[Material for the task Boundary: Start]

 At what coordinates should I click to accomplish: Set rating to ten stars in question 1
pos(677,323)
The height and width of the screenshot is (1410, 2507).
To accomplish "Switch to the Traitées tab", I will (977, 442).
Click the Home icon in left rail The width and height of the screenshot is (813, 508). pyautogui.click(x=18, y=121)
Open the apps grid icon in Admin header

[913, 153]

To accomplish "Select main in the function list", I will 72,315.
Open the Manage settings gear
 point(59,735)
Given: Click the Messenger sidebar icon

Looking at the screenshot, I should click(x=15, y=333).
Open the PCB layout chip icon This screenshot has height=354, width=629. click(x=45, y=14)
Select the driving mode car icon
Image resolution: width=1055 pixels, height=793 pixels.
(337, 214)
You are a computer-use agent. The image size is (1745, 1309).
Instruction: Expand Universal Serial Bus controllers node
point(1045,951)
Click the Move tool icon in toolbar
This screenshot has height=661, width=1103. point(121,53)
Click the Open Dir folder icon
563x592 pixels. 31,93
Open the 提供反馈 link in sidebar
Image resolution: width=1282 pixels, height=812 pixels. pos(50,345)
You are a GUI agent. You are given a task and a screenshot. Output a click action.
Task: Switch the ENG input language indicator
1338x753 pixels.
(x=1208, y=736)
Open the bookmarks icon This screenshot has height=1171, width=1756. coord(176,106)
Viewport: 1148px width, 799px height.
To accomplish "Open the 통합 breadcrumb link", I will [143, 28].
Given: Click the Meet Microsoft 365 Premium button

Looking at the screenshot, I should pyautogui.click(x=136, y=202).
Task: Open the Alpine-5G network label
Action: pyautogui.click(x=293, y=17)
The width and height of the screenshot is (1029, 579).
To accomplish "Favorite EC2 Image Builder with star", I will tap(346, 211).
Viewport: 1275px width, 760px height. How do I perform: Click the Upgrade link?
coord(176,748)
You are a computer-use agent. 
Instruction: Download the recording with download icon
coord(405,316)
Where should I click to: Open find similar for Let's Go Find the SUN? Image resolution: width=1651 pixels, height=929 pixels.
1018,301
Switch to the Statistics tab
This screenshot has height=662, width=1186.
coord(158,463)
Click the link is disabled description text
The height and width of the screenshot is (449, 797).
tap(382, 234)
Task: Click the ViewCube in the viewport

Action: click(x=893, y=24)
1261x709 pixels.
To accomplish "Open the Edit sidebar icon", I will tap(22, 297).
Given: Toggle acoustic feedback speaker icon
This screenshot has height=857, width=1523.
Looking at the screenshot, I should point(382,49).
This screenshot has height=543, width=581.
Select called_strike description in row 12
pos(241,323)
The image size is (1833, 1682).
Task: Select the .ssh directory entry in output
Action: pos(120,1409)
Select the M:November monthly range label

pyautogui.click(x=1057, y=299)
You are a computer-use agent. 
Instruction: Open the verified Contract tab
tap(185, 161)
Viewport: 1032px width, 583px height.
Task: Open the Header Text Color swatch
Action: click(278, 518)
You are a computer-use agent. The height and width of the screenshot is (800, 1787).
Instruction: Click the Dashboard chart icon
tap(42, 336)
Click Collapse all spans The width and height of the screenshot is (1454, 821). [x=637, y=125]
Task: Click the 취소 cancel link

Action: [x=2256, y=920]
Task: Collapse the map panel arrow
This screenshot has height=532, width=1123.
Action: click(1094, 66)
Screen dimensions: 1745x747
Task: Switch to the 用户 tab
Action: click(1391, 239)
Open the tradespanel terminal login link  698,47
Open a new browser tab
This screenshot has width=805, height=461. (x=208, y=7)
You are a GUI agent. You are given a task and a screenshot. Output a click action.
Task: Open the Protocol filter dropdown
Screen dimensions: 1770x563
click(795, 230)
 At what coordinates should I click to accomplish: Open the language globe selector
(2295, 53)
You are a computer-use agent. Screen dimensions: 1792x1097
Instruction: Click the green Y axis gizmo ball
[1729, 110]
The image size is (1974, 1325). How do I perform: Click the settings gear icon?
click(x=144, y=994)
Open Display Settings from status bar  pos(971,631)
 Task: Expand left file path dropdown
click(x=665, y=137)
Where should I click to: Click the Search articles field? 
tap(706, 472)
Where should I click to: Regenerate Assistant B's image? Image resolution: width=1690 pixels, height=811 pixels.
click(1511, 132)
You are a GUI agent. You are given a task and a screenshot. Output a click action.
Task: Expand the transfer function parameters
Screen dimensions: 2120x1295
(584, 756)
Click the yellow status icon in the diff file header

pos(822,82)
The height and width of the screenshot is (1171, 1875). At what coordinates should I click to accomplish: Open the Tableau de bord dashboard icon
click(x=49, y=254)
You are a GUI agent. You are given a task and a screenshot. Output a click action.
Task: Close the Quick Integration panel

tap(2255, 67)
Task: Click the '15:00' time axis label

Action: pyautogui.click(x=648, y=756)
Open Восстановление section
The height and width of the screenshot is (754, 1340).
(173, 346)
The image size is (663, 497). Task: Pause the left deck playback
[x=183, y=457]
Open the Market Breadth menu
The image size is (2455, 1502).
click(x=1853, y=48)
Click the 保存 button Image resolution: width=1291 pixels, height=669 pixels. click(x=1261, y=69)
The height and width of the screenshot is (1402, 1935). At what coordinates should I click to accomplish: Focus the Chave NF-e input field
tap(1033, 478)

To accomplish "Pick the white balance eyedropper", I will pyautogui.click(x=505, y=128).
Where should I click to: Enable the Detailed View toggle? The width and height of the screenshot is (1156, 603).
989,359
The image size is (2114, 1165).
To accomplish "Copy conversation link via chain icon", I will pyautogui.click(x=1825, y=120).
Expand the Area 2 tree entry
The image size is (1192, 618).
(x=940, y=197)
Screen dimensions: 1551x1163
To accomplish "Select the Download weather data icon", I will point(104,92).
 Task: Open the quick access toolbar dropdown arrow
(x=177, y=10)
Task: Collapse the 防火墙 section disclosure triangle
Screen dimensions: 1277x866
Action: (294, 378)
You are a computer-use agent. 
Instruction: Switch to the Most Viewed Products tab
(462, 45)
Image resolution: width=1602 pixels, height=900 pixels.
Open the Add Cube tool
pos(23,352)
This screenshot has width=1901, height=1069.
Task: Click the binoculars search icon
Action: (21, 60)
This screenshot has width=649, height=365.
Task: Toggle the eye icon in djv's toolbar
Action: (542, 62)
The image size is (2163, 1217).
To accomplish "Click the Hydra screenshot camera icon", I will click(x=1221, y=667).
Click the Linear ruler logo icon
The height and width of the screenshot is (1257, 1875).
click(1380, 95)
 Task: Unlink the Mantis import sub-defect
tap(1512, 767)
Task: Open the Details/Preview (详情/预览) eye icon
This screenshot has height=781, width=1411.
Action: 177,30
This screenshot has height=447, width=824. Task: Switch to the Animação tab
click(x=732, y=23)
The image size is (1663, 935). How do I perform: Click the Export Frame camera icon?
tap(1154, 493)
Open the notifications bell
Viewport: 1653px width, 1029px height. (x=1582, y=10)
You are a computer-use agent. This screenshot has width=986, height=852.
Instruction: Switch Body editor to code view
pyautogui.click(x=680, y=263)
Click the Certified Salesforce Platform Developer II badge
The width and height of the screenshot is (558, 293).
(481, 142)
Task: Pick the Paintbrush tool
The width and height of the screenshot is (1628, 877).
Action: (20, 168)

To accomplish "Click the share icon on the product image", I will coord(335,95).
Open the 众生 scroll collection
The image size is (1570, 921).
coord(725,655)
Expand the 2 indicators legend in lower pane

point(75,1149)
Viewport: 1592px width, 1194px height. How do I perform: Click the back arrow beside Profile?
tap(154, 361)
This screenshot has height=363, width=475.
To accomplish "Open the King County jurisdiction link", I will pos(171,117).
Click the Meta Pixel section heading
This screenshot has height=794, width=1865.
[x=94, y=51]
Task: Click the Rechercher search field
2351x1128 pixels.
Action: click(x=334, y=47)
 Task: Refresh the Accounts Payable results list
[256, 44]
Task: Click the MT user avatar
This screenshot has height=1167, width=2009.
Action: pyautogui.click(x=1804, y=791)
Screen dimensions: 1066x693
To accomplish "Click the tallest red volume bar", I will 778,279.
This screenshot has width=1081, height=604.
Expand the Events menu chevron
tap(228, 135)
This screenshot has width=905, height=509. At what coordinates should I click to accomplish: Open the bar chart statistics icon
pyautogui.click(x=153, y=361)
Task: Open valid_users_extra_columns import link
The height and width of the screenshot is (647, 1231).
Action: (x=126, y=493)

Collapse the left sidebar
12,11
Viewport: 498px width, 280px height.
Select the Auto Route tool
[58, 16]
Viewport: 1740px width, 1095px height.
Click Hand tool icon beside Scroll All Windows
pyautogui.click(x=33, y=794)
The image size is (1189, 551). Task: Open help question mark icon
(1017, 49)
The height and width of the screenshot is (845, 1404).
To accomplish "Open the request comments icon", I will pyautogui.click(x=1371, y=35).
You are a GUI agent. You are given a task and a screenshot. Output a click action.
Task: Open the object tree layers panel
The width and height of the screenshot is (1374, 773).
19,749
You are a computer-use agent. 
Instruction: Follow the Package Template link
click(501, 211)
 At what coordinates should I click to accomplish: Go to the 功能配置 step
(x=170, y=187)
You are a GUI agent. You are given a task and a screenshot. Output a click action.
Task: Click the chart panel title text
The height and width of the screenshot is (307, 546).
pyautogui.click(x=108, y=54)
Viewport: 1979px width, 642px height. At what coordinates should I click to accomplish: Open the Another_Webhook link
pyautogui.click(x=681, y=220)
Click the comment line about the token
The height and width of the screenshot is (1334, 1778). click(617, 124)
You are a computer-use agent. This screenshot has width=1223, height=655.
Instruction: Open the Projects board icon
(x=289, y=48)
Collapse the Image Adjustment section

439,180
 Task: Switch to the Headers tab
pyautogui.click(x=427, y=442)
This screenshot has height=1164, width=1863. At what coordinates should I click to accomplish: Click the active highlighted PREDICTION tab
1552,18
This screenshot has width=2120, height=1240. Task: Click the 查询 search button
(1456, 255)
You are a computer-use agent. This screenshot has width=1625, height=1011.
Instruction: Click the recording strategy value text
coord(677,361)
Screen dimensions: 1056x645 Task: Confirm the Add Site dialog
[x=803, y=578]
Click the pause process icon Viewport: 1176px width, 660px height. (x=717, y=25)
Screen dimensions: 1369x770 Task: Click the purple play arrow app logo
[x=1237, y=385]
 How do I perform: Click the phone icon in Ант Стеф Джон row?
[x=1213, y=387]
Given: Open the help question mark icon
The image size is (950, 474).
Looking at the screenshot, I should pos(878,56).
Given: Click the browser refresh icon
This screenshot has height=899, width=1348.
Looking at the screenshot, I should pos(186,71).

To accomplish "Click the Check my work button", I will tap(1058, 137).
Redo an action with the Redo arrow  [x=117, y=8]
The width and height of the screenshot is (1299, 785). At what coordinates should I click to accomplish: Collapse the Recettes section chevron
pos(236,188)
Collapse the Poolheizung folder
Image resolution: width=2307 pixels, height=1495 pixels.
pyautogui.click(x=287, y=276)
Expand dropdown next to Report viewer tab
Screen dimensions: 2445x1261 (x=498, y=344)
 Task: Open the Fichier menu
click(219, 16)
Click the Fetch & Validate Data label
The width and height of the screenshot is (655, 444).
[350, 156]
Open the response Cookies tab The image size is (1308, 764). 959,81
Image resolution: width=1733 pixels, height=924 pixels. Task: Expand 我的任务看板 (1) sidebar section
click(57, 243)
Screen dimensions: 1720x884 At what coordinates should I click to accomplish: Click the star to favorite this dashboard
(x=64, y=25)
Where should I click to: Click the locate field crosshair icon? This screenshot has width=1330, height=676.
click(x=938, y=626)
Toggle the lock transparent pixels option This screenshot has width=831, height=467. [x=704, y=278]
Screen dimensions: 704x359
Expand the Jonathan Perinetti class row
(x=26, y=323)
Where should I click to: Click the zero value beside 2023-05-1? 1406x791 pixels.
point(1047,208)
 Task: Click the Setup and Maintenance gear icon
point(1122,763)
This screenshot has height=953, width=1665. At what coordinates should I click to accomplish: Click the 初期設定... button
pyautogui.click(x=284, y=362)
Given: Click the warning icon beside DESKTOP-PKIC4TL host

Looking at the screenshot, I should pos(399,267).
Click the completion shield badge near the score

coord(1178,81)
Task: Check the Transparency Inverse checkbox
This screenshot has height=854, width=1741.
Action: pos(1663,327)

[Material for the task Boundary: End]

- [Problem to solve]: Reproduce, exactly as they stand in the data above, the lines from the one that holds "This screenshot has height=794, width=1865." to the one that holds "Viewport: 1740px width, 1095px height.", inclusive.

- [Response box]:
This screenshot has height=794, width=1865.
[x=94, y=51]
Task: Click the Rechercher search field
2351x1128 pixels.
Action: click(x=334, y=47)
 Task: Refresh the Accounts Payable results list
[256, 44]
Task: Click the MT user avatar
This screenshot has height=1167, width=2009.
Action: pyautogui.click(x=1804, y=791)
Screen dimensions: 1066x693
To accomplish "Click the tallest red volume bar", I will 778,279.
This screenshot has width=1081, height=604.
Expand the Events menu chevron
tap(228, 135)
This screenshot has width=905, height=509. At what coordinates should I click to accomplish: Open the bar chart statistics icon
pyautogui.click(x=153, y=361)
Task: Open valid_users_extra_columns import link
The height and width of the screenshot is (647, 1231).
Action: (x=126, y=493)

Collapse the left sidebar
12,11
Viewport: 498px width, 280px height.
Select the Auto Route tool
[58, 16]
Viewport: 1740px width, 1095px height.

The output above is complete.